Caching in pybids?

JarodRoland · April 24, 2025, 2:14pm

Summary of what happened:

When running the abcd-hcp-pipeline via docker I get an error describing a missing file that I intentionally deleted. The file is no longer in the BIDS directory, so I’m not sure why the pipeline is still looking for it. I’m assuming it must be using a cache of the BIDSLayout object, but I don’t know how to clear such a cache to read from the disk to understand that file has been removed.

Command used (and if a helper script was used, a link to the helper script or the command generated):

Standard Docker container running v0.1.4 of the abcd-hcp-pipeline with basic subject/session/etc input parameters

Version:

abcd-bids-pipeline version 0.1.4

Environment (Docker, Singularity / Apptainer, custom installation):

Docker

Relevant log outputs (up to 20 lines):

Traceback (most recent call last):
  File "/app/run.py", line 397, in <module>
    _cli()
  File "/app/run.py", line 69, in _cli                                  
    return interface(**kwargs)
  File "/app/run.py", line 277, in interface
    for session in session_generator:
  File "/app/helpers.py", line 39, in read_bids_dataset
    layout = BIDSLayout(bids_input, index_metadata=True)
  File "/usr/local/lib/python3.6/dist-packages/bids/layout/layout.py", line 212, in __init__
    indexer.index_metadata()
  File "/usr/local/lib/python3.6/dist-packages/bids/layout/index.py", line 198, in index_metadata
    with open(bf.path, 'r') as handle:
FileNotFoundError: [Errno 2] No such file or directory: '/bids/sub-11923040/ses-01/anat/sub-11923040_ses-01_run-01_T2w.json'

in the log output above you see the error regarding a file with run_01. This subject had two runs of the T1w & T2w images. The automated pipeline was failing to properly merge the two runs causing so I merged it myself, removed the run-01 and run-02 nii.gz and json files, and replaced with a single file with acq-mean_T2w specifier instead. So I would expect the pipeline to find sub-11923040_ses-01_acq-mean_T2w.json but instead it is still looking for sub-11923040_ses-01_run-01_T2w.json even though that file is no longer in the directory tree on disk.

I’m guessing the pybids python package might have cached the BIDSLayout object somewhere, which woudl make sense for efficiency to avoid rebuilding a large layout with lots of subjects, but it isn’t being refreshed when I rerun the container pipeline. Any thoughts on if such caching occurs and where such a file may be stored on disk that I can remove? The docker container is reloaded each time on the HPC cluster, so it can’t be in the container, must be on the mounted directories somewhere, but I’m at a loss.

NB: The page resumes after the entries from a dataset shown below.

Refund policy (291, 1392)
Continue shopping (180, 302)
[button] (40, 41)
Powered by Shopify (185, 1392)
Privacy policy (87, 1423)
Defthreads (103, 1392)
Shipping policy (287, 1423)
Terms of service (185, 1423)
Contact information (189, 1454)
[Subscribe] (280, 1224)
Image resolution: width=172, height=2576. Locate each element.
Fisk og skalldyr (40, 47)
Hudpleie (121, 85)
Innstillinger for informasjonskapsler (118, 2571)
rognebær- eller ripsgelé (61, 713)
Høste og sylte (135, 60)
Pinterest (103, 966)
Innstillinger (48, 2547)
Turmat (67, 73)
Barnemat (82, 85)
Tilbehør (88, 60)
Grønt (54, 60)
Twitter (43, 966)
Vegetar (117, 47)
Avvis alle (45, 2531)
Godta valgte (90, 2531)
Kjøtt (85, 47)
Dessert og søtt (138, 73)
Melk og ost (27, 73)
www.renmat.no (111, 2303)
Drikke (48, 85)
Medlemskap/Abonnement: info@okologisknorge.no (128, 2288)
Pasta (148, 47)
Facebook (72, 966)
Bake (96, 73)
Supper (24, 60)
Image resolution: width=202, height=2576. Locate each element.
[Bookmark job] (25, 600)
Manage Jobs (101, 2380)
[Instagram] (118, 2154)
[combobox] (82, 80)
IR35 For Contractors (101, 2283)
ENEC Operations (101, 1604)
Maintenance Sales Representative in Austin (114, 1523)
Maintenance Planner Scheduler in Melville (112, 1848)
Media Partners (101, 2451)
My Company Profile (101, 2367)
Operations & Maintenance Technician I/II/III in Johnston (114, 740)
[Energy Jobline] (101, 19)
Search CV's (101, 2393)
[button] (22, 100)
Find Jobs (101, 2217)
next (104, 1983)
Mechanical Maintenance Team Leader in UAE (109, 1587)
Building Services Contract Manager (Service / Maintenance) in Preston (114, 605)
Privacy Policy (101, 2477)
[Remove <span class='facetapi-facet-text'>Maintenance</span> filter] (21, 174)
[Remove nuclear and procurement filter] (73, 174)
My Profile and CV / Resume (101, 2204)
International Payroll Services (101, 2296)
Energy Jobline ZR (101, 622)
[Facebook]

adelavega · April 24, 2025, 5:18pm

Hi Jarod,

I don’t know enough about the abcd-bids-pipeline but there is a cache for pybids, but from a cursory look at the pipeline it looks like its not being used:

github.com

DCAN-Labs/nhp-abcd-bids-pipeline/blob/58b94cada048a404af693fa1b033bd34c41d08d8/app/helpers.py#L38


      
              positive: spin echo filename list (if applicable)
              negative: spin echo filename list (if applicable)
            },
            fmap_metadata: {
              positive: bids meta data list (if applicable)
              negative: bids meta data list (if applicable)
            },
          }
          """
          
          layout = BIDSLayout(bids_input, index_metadata=True)
          subjects = layout.get_subjects()
          
          # filter subject list
          if isinstance(subject_list, list):
              subjects = [s for s in subjects if s in subject_list]
          elif isinstance(subject_list, dict):
              subjects = [s for s in subjects if s in subject_list.keys()]
          
          subsess = []
          # filter session list

Having said that, the more likely issue is not the cache, but that that JSON sidecare file is expected by BIDS to be there.

@effigies I’m a little confused because it looks to me that the spec does not require this file, but instead recommends it-- any suggestions?

For now, can you make an empty file (or an empty JSON file with an empty object), to see if that satisifies pybids?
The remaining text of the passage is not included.